[Collected data entries]
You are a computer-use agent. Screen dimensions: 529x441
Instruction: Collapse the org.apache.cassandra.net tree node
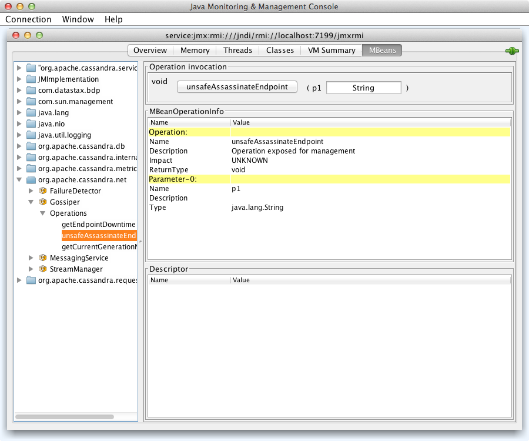pos(19,180)
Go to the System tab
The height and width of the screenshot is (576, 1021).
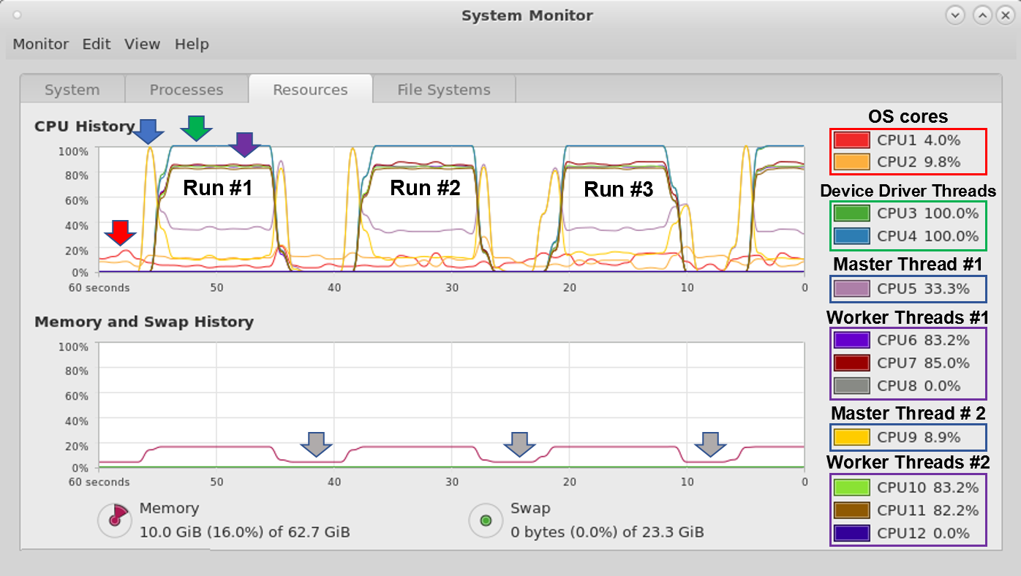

→ What you are asked to do:
Begin at the line that contains "Instruction: Collapse the" and transcribe exactly, and only, each line through the final line of the data above, both included; the pictures do not go in.

→ Exercise output:
Instruction: Collapse the org.apache.cassandra.net tree node
pos(19,180)
Go to the System tab
The height and width of the screenshot is (576, 1021).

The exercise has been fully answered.